De este encuentro irrepetible entre ese grupo de hombres encerrados entre delimitaciones verticales y horizontales, sentados sobre una leve brisa de aire con sus rodillas flexionadas y la espalda aristocráticamente recta, de pies y piernas invisibles pero sin embargo reales tanto para él que, inmovilizado frente al sonido de una pianola de mitad de siglo, sacudía su pincel al ritmo del tap, como para nosotros, que agrupados detrás de su atril sí le veíamos sus piernas, se redactaron solemnemente las bases y preposiciones generales de lo que bautizaron en ese instante espontáneo como: El Club del Silencio.

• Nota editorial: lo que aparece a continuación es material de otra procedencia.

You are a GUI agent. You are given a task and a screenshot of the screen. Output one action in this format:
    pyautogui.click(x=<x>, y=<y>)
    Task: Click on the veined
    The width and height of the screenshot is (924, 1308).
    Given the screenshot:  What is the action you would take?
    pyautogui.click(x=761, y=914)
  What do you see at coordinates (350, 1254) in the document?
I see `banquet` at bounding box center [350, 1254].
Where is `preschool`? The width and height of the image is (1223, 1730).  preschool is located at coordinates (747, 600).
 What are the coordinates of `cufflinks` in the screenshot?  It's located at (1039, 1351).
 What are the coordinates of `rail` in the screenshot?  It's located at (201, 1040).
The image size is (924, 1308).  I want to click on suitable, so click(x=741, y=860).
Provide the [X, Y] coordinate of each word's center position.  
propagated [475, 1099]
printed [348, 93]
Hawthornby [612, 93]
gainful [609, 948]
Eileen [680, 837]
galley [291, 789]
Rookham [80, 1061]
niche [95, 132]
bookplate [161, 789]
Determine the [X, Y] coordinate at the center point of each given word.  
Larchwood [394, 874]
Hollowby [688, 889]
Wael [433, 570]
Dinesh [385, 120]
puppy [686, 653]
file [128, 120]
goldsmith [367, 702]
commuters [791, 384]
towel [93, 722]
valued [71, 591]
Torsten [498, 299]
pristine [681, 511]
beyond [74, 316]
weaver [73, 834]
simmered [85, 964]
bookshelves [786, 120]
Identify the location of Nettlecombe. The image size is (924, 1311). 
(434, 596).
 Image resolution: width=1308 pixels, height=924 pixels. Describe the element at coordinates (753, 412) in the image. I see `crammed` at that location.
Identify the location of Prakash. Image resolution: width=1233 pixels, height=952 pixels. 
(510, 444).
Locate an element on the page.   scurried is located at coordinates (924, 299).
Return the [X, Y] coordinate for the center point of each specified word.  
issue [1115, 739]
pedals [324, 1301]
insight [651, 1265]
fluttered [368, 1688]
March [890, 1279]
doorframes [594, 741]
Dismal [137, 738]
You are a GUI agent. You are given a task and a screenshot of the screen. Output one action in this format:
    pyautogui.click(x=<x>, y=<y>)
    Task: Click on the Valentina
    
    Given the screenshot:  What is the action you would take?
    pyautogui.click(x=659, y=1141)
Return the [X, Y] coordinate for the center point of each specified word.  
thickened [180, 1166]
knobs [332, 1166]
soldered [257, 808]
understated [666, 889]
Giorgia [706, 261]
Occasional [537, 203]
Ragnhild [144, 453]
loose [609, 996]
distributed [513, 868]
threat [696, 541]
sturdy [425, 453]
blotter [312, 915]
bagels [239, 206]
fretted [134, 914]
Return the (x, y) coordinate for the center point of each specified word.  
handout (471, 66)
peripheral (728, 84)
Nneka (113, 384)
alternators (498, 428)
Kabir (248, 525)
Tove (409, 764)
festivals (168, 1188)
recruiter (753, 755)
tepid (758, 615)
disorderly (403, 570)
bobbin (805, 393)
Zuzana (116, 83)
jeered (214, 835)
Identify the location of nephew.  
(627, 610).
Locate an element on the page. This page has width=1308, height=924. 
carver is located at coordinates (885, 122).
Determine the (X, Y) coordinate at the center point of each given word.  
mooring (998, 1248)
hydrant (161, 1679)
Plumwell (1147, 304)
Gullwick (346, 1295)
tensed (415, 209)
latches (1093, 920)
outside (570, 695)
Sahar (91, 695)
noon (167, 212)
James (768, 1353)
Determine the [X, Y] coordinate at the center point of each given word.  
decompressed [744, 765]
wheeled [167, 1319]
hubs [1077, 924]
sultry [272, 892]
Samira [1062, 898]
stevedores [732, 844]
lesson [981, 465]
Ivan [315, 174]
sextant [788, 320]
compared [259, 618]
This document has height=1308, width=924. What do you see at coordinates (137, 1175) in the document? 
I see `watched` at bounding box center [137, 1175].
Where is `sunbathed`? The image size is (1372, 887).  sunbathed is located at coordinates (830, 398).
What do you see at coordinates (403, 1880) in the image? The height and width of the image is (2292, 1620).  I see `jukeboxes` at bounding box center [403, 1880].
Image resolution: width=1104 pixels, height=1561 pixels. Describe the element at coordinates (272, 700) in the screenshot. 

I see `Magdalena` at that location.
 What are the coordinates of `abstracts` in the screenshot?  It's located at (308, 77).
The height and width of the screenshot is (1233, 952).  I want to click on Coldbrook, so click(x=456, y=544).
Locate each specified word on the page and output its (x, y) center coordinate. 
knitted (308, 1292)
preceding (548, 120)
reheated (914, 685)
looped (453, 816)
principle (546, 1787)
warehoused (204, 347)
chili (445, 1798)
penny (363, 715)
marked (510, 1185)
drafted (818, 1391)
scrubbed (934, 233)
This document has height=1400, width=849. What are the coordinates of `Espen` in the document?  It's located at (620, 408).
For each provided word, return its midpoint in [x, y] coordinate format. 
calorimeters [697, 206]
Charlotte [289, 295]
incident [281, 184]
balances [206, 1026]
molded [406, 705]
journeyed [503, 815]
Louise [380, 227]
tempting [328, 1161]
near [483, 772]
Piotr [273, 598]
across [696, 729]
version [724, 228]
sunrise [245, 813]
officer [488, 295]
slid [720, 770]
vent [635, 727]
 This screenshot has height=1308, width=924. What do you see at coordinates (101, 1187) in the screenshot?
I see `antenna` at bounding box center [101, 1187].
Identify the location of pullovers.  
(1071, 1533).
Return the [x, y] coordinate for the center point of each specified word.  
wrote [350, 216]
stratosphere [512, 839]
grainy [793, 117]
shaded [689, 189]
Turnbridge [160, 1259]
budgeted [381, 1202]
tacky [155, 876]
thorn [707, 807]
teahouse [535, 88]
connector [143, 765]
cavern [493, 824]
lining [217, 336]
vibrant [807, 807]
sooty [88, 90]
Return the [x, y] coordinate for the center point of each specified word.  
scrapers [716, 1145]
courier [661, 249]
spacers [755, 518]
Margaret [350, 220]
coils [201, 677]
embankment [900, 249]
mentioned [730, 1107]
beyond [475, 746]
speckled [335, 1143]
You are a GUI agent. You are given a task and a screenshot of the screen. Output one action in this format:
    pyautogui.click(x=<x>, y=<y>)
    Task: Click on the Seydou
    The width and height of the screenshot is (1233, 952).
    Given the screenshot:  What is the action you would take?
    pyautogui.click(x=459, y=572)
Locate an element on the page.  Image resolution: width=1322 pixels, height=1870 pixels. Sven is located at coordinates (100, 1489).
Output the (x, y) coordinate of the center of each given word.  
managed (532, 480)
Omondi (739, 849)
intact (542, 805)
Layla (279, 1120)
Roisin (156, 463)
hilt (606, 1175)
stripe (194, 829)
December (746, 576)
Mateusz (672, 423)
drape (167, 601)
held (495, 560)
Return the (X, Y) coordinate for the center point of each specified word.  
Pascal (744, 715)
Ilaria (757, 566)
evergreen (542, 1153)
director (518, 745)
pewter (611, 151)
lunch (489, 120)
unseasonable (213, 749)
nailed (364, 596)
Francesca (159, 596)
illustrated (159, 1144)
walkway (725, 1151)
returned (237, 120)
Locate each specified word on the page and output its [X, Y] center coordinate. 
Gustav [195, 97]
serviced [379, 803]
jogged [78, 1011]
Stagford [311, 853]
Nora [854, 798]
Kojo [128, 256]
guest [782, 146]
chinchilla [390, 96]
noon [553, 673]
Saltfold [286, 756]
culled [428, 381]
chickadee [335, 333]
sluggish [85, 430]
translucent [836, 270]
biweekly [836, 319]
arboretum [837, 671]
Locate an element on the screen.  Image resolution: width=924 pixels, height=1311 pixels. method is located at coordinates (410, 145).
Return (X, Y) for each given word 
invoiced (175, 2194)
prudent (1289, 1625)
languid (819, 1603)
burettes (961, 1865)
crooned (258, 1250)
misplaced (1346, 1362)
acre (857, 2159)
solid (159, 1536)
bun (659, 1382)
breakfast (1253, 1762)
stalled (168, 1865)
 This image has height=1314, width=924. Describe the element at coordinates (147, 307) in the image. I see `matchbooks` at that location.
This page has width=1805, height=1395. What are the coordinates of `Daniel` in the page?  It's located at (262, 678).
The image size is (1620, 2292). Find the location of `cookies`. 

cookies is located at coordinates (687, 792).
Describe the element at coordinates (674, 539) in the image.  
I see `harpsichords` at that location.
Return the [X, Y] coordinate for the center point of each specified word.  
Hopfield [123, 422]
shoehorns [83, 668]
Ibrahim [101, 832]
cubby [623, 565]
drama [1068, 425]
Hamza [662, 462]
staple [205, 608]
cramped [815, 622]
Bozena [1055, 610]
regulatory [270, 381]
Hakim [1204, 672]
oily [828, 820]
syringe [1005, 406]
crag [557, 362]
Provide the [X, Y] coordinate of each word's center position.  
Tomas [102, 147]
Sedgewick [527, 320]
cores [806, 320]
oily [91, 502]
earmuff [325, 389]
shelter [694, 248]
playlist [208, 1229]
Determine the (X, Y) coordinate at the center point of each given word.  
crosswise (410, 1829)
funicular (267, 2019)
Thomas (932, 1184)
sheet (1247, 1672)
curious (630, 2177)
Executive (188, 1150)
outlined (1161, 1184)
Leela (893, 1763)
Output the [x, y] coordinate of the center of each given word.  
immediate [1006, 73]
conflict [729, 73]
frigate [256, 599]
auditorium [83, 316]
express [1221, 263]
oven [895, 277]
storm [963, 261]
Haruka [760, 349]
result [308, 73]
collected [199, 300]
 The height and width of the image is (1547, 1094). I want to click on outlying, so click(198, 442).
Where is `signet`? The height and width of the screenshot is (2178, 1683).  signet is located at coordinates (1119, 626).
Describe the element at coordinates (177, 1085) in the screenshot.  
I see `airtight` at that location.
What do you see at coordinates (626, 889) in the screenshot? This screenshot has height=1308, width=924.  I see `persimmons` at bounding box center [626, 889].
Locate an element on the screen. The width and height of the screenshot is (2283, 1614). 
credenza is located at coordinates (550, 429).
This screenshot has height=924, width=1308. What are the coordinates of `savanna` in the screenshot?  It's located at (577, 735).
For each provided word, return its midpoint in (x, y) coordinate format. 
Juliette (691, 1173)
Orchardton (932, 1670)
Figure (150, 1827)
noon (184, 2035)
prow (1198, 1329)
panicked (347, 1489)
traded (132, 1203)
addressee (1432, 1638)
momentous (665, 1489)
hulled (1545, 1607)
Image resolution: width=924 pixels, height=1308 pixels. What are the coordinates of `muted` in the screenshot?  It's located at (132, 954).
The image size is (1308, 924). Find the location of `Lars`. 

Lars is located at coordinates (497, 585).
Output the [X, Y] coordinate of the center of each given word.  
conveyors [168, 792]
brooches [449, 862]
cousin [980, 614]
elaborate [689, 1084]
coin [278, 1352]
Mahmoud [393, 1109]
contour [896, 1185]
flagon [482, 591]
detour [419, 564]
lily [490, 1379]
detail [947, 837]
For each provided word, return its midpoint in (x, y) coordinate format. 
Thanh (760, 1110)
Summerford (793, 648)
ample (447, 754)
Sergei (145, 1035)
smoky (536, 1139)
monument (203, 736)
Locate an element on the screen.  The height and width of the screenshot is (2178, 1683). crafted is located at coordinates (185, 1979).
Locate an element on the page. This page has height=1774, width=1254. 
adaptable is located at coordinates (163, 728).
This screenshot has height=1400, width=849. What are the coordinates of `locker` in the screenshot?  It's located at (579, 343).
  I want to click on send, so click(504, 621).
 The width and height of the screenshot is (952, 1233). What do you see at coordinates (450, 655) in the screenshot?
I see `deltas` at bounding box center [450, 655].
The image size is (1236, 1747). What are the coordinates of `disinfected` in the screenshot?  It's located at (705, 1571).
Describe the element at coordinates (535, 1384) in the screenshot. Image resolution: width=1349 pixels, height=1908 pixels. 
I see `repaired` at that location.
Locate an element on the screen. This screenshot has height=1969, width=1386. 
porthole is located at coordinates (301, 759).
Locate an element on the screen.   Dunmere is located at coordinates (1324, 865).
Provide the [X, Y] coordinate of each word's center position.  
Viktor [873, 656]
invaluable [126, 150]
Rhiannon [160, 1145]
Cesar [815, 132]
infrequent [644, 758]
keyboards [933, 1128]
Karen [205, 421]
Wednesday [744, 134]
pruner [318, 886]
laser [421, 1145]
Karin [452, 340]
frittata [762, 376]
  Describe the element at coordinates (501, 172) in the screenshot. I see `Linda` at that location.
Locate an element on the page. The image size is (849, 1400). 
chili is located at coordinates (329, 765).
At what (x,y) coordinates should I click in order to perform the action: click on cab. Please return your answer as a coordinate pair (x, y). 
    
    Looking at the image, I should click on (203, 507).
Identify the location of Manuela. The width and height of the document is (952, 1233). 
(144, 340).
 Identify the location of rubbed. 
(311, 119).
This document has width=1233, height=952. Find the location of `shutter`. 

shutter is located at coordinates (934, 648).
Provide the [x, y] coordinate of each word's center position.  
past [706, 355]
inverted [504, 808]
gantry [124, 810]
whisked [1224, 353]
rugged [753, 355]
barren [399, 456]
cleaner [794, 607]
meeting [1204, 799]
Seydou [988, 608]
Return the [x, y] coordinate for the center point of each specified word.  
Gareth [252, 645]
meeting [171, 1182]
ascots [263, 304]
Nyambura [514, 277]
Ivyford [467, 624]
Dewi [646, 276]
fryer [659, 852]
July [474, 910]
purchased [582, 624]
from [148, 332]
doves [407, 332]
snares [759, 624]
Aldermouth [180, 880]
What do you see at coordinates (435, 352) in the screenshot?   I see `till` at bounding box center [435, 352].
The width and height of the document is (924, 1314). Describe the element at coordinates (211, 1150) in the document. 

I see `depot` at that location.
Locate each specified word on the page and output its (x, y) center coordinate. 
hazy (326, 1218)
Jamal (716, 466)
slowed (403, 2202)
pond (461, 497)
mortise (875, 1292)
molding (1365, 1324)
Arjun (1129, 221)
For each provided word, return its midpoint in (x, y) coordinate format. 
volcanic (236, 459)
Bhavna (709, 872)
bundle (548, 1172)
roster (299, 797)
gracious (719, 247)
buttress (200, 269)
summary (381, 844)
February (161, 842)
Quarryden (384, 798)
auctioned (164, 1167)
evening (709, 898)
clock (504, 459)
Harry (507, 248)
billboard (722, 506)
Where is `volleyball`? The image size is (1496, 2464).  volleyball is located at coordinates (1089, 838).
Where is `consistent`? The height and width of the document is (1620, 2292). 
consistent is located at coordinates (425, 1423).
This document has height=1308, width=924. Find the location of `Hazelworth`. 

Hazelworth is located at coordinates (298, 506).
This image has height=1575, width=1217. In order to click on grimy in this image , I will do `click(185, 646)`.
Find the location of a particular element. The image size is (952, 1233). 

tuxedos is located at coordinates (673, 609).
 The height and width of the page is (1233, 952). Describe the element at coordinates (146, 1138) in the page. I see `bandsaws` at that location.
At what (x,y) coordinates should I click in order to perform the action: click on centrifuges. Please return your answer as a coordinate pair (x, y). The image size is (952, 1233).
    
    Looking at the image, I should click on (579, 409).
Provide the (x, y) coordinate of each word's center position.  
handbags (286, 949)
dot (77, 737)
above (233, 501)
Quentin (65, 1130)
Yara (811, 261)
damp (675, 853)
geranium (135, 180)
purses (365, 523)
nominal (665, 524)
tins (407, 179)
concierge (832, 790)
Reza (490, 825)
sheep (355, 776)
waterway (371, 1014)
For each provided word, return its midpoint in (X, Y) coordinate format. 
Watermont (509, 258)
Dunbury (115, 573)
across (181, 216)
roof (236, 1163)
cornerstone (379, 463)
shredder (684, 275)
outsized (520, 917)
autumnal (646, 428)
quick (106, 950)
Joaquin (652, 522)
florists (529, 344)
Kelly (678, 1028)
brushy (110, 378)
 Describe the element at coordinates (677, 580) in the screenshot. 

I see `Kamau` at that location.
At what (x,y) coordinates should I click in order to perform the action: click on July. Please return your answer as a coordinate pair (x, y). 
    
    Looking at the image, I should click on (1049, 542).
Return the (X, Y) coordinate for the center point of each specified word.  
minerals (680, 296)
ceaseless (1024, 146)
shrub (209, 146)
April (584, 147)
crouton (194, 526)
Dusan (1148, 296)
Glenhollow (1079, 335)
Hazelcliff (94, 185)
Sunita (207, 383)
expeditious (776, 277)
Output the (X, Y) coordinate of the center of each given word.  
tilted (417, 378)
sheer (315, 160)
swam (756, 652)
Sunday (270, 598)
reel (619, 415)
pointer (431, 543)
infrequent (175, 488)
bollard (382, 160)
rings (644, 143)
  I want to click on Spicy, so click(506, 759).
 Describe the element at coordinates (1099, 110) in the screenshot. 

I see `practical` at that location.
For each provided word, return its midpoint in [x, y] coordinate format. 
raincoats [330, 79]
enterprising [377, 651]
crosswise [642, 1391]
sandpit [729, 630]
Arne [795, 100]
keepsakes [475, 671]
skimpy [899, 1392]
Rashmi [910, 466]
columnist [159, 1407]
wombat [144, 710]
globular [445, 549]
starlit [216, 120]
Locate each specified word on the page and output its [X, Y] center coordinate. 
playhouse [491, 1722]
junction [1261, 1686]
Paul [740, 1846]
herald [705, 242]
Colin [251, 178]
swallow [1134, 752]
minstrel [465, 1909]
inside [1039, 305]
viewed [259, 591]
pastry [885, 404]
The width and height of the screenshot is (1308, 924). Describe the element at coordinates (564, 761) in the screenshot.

No se deliberó. El de galera negra arrugó un pedazo de papel y, como era costumbre entre ellos, abriéndose a las palabras y las cosas en su más absoluta integridad y garabateando forzosamente con su birome negra un mismo lugar de la hoja de manera circular, creó el vacío de donde luego devino todo.

Silencio. Nadie dijo nada y se dijo todo.
Creación – Progreso … se entusiasmaron.
Se habló Dios.
El Full Monty.

Nosotros en el club somos arte. Este es nuestro mundo. Lo inventamos en ese instante. Y los invitamos a todos. Asistieron. Como era de esperarse, hubo uno que llegó tarde. Fuera. Los demás, a tiempo.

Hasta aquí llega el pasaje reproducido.